EXERCISE TEXT:
Kefir has been touted as a health remedy in Central Asia for centuries. Traditionally prepared with cow's or goat's milk, this beverage can also be made with fermented soy for a probiotic drink that resembles yogurt in taste and texture. Unlike yogurt, kefir contains beneficial yeasts along with bacteria such as Lactobacillus and Bifidobacterium species. The probiotics in kefir may encourage healthy digestion, prevent diarrhea and reduce the symptoms of irritable bowel syndrome.
Probiotic Soy Milk
If you don't like the acidic taste of cultured soy drinks, you might prefer non-fermented soy milk fortified with probiotic bacteria. In a 2004 study at the University of Missouri, researchers demonstrated that probiotic bacteria could thrive in non-fermented soy drinks. Researchers proposed that adding Lactobacillus species to uncultured soy drinks could prevent the damage done to probiotic bacteria during the fermentation process. If you're already used to drinking soy milk because of lactose intolerance or taste preferences, you may find additional health benefits in probiotic soy beverages.
For vegans or people with allergies to milk products, fruit or vegetable juices fortified with probiotic microorganisms offer an alternative to probiotic dairy beverages. Lactobacillus bacteria cultured in oatmeal or other non-dairy media have been added to fruit juices to provide this beneficial microbe to consumers who can't tolerate milk or yogurt. Probiotic juices are available in different sizes, ranging from the traditional 16 oz bottle to miniature bottles known as "shots." Probiotic juices blended with kombucha, a probiotic Asian tea, are also available.
Made from green or black tea fermented with probiotic microorganisms, kombucha is a centuries-old Asian remedy. The colonies that supply the probiotic content, commonly known as "mushrooms," are actually clusters of yeasts and bacteria, says MayoClinic.com. Kombucha contains high levels of vitamin B and may improve digestion, support immune function and provide antioxidant protection. You can brew kombucha at home using commercially available starter cultures or purchase it as a bottled beverage. The Food and Drug Administration cautions against the use of home-brewed kombucha, which is prone to contamination by pathogenic microbes. Clinical evidence has not verified that kombucha has any therapeutic or preventive properties.

WORK REQUEST 1:
In the text on probiotic drinks, translate this sentence into Spanish: "Unlike yogurt, kefir contains beneficial yeasts along with bacteria such as Lactobacillus and Bifidobacterium species."
WORK REQUEST 2:
For each statement, say yes or no according to the text on probiotic drinks, quoting the words that decide it. (a) A 2004 study at the University of Missouri found that probiotic bacteria could thrive in non-fermented soy drinks. (b) The Food and Drug Administration recommends home-brewed kombucha. (c) The kombucha colonies called "mushrooms" are made up only of bacteria.

DATA:
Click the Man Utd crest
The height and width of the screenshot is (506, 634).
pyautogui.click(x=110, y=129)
---
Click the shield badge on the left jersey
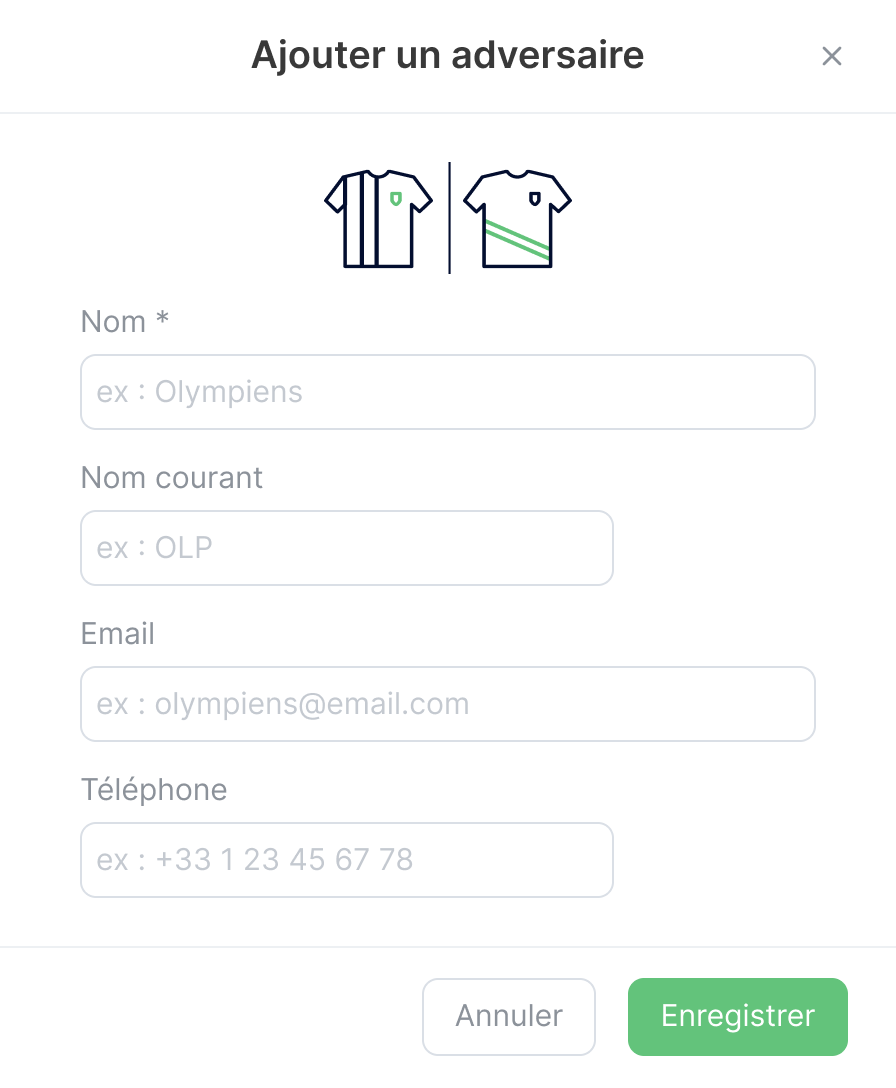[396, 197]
---
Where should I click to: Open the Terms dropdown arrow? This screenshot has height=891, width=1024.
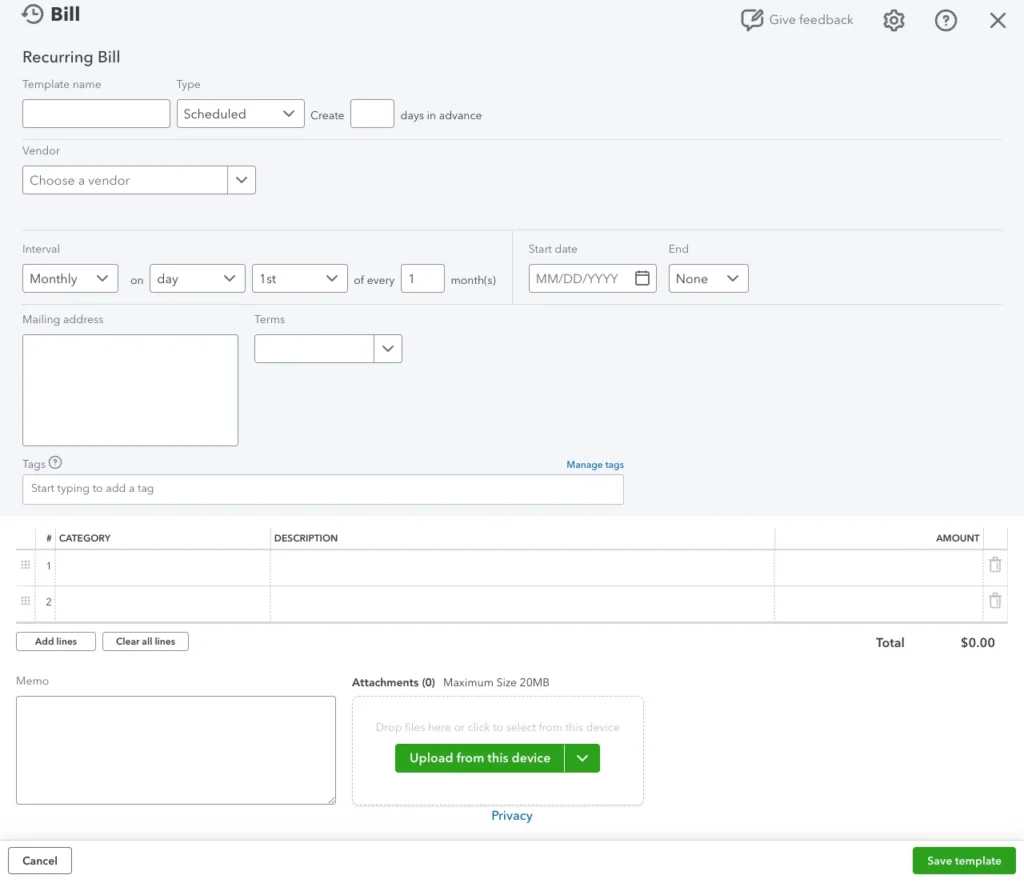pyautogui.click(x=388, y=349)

EXERCISE SOLUTION 1:
A diferencia del yogur, el kéfir contiene levaduras beneficiosas junto con bacterias como especies de Lactobacillus y Bifidobacterium.

EXERCISE SOLUTION 2:
(a) Yes: "In a 2004 study at the University of Missouri, researchers demonstrated that probiotic bacteria could thrive in non-fermented soy drinks."
(b) No: "The Food and Drug Administration cautions against the use of home-brewed kombucha"
(c) No: "are actually clusters of yeasts and bacteria"